Posted by BrohemAlem11
Ratchet City, LA
Member since Oct 2014
13814 posts
Posted on 12/20/22 at 9:28 am to
quote:

then you're kinda being a lazy bum.



Because he wants to enjoy restful time with his family during his holiday instead of gettign ready, loading up and going to someone elses house.
Posted by Hu_Flung_Pu
Central, LA
Member since Jan 2013
22543 posts
Posted on 12/20/22 at 9:30 am to
It's one year and one occasion.

Now, I've read some more and if it's only a day trip, that is way different. That's too much driving for the holidays.
Posted by Hu_Flung_Pu
Central, LA
Member since Jan 2013
22543 posts
Posted on 12/20/22 at 9:31 am to
quote:

That's what so many family members don't understand. They hem and haw about It's christmas...we need to spend time together, but it's never quality time...when it's forced and obligatory it's just stressful time.


You really don't seem like anybody wants you there anyway. I look forward to seeing my family.
This post was edited on 12/20/22 at 9:32 am
Posted by Hu_Flung_Pu
Central, LA
Member since Jan 2013
22543 posts
Posted on 12/20/22 at 9:35 am to
quote:

If you have kids you should spend Christmas at home and let them enjoy it. Thanksgiving is for getting together with extended family, Christmas is for your family.

If older parents want to come visit that’s fine.


Disagree. Holidays are times the young kids can be together and build lasting bonds. Being a loner family is no fun.
Posted by BrohemAlem11
Ratchet City, LA
Member since Oct 2014
13814 posts
Posted on 12/20/22 at 9:39 am to
quote:

It's one year and one occasion


Im sorry I just won't susbcribe to that mentality. Maybe it is just one occasion, but to some this long weekend is the first time all year that things have slowed down and they can take a break.... and they gonna get pissy with him cuase he wants to enjoy his earned time in a way that he would actually....enjoy?

Point blank, I dont get why people feel ok guilt tripping loved ones into gatherings that are a hassle just because it's christmas... it's rude and honestly not very loving at all.
Posted by thejudge
Westlake, LA
Member since Sep 2009
15186 posts
Posted on 12/20/22 at 9:40 am to
quote:

We actually started doing chicken, ground beef, and brisket tacos / nachos ready to roll for people to come by on Christmas Day as they want.


We do all finger foods on Christmas eve after mass so it's easy and quick.

We throw it all out again on Christmas day as We roll around. As the kids get older we'll do a traditional meal.

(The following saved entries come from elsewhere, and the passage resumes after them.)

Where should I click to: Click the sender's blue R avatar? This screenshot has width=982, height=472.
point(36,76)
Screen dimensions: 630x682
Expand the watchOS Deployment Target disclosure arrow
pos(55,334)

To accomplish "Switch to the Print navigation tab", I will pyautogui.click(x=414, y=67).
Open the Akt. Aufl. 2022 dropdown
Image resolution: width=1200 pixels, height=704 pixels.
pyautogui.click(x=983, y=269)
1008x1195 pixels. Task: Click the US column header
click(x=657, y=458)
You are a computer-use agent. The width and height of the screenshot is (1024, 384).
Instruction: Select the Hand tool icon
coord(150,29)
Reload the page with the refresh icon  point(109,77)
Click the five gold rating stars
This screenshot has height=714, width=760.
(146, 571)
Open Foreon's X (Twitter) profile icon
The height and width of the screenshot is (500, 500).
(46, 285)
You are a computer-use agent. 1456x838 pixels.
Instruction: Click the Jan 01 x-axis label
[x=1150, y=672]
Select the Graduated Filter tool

I'd rather play with them all day than in the kitchen and I love to cook.
Posted by BrohemAlem11
Ratchet City, LA
Member since Oct 2014
13814 posts
Posted on 12/20/22 at 9:41 am to
quote:

Holidays are times the young kids can be together and build lasting bonds. Being a loner family is no fun.



My son was just with everyone not but a few weeks ago for Thanksgiving and by the end of the dinner honestly everyon was stressed...why are we obligated to do it again? What is awful about having a holiday where we just enjoy each other.
Posted by SantaFe
Baton Rouge
Member since Apr 2019
7850 posts
Posted on 12/20/22 at 9:42 am to
I could write a horrible book about this crap that people would not read.

I will say that Christmas should be about your children, it should be memories about joy for that day and not watching their grandpa getting stupid drunk passing out on the floor and pissing himself.
Or the wife’s brothers and sisters playing poker together and ignoring their spouses.
This is the kind of crap that can cause divorces.
Remember a large portion of the country will only get Christmas Day off and some won’t get any time off.
It”s Jesus’ birthday.
Merry Christmas.
Posted by madamsquirrel
The big somewhere out there
Member since Jul 2009
56245 posts
Posted on 12/20/22 at 9:43 am to
I told both my mom and MIL we wouldnot guilt our kids the way we were guilted over holidays. BUT if you want to have a bbq on the weekend or a random dinner on Tuesday we are there. They are learning to embrace family days and family trips. So all of the bonding/cousin time/kid and grandkid time still happens but in a much more relaxed way. Holidays are stressful wnough without you demanding to see me on a particular day. If you care about seeing me/us why should the calendar date matter?